Pink Hydrangeas for Sale Online
Pink Hydrangea Shrubs are a fun option when gardeners are choosing hydrangeas for their home landscape. Pink is an easy color to place in any existing garden for a pop of color or in a new garden as the focal point. Their pink flowers come in various shades from light pink to vibrant, hot pink flowers, and they compliment many other flower colors in any landscape.
Hydrangeas are highly tolerant of varying soil types and are easy to cultivate. They are a great and inexpensive way to instantly enhance the curb appeal of your home garden or commercial landscape. Their versatility can be used for foundation planting or as a focal point.
How to Care for Pink Hydrangeas
Keeping your Pink Hydrangeas Pink
Some hydrangeas, including L.A. Dreamin' Hydrangeas and Endless Summer Hydrangea Shrubs, can turn either blue or pink depending on the acidity of the soil. If you want your hydrangeas to stay pink, rather than turning purple or blue, they need to grow in alkaline soil with a pH between 6 and 6.2. Adding Garden Lime to your soil will achieve this.
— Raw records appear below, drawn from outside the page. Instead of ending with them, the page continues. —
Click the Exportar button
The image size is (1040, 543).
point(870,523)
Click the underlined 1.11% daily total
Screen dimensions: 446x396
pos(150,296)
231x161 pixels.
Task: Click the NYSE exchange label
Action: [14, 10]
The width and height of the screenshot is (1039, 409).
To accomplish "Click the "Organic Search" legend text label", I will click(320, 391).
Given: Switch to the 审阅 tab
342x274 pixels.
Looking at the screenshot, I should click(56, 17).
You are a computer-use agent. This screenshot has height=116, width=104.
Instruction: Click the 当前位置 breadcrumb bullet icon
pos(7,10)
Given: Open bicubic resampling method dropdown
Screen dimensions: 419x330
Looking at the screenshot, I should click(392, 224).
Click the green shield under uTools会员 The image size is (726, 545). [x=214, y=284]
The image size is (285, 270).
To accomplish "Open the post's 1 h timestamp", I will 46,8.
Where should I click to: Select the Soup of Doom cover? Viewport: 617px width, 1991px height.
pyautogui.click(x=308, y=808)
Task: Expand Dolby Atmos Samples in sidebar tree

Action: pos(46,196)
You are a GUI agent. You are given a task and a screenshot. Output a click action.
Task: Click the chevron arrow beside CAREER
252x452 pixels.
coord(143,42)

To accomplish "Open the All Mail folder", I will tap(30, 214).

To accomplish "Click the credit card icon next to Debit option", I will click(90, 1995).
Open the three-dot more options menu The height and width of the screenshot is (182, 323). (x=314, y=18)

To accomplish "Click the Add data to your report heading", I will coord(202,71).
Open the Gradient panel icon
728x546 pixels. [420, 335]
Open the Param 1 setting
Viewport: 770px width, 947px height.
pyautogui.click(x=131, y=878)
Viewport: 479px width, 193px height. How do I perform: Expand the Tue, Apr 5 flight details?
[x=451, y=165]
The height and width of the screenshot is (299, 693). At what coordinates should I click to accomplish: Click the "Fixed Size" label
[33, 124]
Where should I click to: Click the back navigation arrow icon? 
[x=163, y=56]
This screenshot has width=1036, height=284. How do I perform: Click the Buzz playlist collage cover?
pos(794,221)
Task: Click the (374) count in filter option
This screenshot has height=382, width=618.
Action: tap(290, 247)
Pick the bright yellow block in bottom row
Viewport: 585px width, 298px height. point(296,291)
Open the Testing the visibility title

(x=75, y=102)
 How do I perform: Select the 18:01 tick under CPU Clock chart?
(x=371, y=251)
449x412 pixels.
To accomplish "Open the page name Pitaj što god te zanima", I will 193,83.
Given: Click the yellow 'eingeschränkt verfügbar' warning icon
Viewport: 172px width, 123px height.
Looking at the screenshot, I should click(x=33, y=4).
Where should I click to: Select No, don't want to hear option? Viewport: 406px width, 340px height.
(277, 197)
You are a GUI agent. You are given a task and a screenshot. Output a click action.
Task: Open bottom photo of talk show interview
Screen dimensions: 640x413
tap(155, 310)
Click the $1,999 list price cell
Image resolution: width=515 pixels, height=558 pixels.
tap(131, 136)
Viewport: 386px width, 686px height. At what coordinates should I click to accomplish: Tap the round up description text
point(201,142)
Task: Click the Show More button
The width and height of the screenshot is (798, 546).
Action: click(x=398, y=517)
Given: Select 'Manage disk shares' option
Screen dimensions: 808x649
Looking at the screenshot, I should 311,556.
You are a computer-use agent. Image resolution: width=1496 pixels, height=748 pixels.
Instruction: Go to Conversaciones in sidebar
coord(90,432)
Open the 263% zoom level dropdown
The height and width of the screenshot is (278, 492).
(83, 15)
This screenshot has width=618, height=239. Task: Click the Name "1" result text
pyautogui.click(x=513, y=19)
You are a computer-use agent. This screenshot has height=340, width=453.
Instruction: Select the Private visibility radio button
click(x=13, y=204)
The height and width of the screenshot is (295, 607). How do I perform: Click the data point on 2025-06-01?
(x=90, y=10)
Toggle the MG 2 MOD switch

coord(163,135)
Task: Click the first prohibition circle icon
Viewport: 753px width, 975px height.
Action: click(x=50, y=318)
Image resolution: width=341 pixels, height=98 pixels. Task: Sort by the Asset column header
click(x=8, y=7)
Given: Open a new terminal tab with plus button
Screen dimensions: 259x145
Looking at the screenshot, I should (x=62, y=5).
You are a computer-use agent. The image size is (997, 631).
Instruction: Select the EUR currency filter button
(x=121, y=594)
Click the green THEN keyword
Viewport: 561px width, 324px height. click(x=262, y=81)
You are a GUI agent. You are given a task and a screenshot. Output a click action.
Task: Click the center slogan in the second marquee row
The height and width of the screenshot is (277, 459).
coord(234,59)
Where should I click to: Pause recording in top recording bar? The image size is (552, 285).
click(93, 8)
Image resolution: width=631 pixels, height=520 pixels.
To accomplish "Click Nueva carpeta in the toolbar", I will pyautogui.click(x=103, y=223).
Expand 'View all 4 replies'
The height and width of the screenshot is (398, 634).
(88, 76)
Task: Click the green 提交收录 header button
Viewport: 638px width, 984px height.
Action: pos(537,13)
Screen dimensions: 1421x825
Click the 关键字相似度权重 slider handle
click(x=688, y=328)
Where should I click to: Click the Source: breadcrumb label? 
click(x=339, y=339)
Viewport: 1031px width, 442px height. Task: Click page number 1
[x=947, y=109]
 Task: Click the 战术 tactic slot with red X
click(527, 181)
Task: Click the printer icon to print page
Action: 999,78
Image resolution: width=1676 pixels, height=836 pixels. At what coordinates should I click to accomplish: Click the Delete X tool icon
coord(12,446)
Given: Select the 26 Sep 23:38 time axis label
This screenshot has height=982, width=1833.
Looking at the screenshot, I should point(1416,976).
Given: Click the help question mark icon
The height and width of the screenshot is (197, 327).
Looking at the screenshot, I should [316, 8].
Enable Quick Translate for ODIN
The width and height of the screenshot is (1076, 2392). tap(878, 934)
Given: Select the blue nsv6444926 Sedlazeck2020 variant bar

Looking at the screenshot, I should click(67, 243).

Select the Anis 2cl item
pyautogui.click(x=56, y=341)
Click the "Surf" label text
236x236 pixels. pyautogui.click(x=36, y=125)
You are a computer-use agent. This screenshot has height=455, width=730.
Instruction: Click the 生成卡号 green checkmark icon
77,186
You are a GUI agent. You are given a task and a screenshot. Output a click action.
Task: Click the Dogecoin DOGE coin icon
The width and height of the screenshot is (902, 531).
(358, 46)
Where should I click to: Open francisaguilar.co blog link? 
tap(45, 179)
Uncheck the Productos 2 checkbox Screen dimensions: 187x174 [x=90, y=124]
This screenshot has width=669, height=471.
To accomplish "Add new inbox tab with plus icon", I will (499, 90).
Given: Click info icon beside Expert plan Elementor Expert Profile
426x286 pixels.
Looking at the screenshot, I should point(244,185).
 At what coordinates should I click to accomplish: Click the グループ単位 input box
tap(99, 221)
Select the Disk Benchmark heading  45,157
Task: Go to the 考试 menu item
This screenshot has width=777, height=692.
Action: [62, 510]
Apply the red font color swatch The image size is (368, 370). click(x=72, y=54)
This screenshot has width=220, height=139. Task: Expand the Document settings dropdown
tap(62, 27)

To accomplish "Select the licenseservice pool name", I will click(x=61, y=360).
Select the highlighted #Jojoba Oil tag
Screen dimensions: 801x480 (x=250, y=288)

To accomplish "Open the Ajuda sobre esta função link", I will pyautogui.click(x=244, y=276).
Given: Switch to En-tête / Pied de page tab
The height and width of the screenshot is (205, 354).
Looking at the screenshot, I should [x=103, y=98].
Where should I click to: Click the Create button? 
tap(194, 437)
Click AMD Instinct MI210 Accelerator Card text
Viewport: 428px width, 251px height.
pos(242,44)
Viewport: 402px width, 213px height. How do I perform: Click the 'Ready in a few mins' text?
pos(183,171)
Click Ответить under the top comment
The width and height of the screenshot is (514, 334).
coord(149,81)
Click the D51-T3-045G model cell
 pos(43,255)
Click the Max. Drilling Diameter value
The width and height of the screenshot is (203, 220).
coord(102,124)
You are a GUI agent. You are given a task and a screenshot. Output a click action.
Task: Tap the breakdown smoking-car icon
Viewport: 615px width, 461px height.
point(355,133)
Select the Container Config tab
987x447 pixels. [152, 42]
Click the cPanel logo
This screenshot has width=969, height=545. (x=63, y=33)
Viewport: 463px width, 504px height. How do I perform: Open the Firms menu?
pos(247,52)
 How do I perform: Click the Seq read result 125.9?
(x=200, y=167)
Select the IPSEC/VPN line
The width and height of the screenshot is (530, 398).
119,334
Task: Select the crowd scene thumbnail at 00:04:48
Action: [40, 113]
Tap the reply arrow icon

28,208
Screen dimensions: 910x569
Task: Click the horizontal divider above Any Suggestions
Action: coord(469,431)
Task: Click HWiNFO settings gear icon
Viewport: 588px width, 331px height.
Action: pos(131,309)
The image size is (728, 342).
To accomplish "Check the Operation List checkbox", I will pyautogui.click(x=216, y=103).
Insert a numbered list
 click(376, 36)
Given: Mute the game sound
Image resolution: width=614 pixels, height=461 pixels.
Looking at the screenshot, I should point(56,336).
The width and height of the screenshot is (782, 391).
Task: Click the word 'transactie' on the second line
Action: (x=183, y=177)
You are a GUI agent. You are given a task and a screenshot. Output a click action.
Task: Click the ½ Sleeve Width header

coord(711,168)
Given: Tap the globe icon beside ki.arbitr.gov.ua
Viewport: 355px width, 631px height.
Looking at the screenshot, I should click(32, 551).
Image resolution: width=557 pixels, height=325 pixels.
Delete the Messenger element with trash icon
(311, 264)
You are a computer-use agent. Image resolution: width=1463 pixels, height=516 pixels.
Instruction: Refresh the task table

Choosing the Perfect Location
When you are planting your hydrangeas, choose a location that receives partial shade. We recommend an area in your garden that receives at least 5 to 6 hours of morning sunlight each day. For the rest of the day, this area should receive partial shade. If you live in a warm climate, give your plant only 2 to 3 hours of morning sunlight. Always remember to space your shrubs far enough away from each other or other plants to allow them plenty of room to grow to full maturity.
The best time to plant your hydrangeas is when temperatures are mild in the spring or fall. If you are planting in the spring, wait until the last frost of the season has come. Doing so will ensure your plant does not encounter cold temperatures or soil. If you are planting in the fall, be sure not to plant too late because the first frost of the season could cause damage if they are not well acclimated yet. Your hydrangeas will peak bloom in mid-summer through fall.
Planting your Hydrangeas
Begin planting your shrubs by digging a hole slightly larger than the container your plant came in. Keep in mind you need to allow your plant plenty of space to spread and grow to full maturity. Next, add a small amount of high-phosphorus fertilizer to the bottom of the hole to ensure your plant starts in its new home with plenty of nutrients.
Carefully remove your plant from the container, gently loosen its roots, and place it in the hole. Once the base of the plant is level with the ground level, cover it with soil and water. Hydrangeas thrive in moist and loamy soil, so make sure to check regularly to ensure the soil stays just right.
Hydrangeas Love Water
Hydrangeas love water, and we recommend keeping them nice and hydrated. However, let's not confuse this with constantly watering your plant; this could lead to root rot disease because of overwatering. Your plant's roots will sit in standing water for too long and become damaged. Overwatering can also cause your plant not to produce flowers. To check if your shrub needs water, stick your finger 1 to 2 inches deep in the soil, and if it is moist, do not water. However, if it is dry, you are ready to water.
Preparing For the Winter
Hydrangeas must be protected in the winter. We recommend adding a layer of leaves, mulch, or pine straws on top of your plants' soil about 6 to 8 inches tall. Doing so will help your plant from cold nights, strong winter winds, temperature changes, etc. Also, feel free to prune off any dead stems and blooms to allow space for new growth to occur in the next growing season.
How To Propagate your Hydrangeas
A reliable way to propagate your Hydrangeas is by root cuttings; you will get the most effective outcome. We recommend doing so in the early summer to ensure you are not disturbing the growing season. Take a 5 to 6-inch cutting from a non-flowering branch and remove the bottom leaves. Also, if there are any other large leaves, reduce their size in half.
Next, dip the cutting in a powdered rooting hormone and insert them into a six-inch pot of moist sand and potting mix. Water thoroughly to ensure your cutting's soil is moist but not soaking. Place your cutting in an area with shade and some bright, indirect sunlight. You will know your cutting has formed roots if the stem resists a slight tug. This typically takes about 2 to 3 weeks.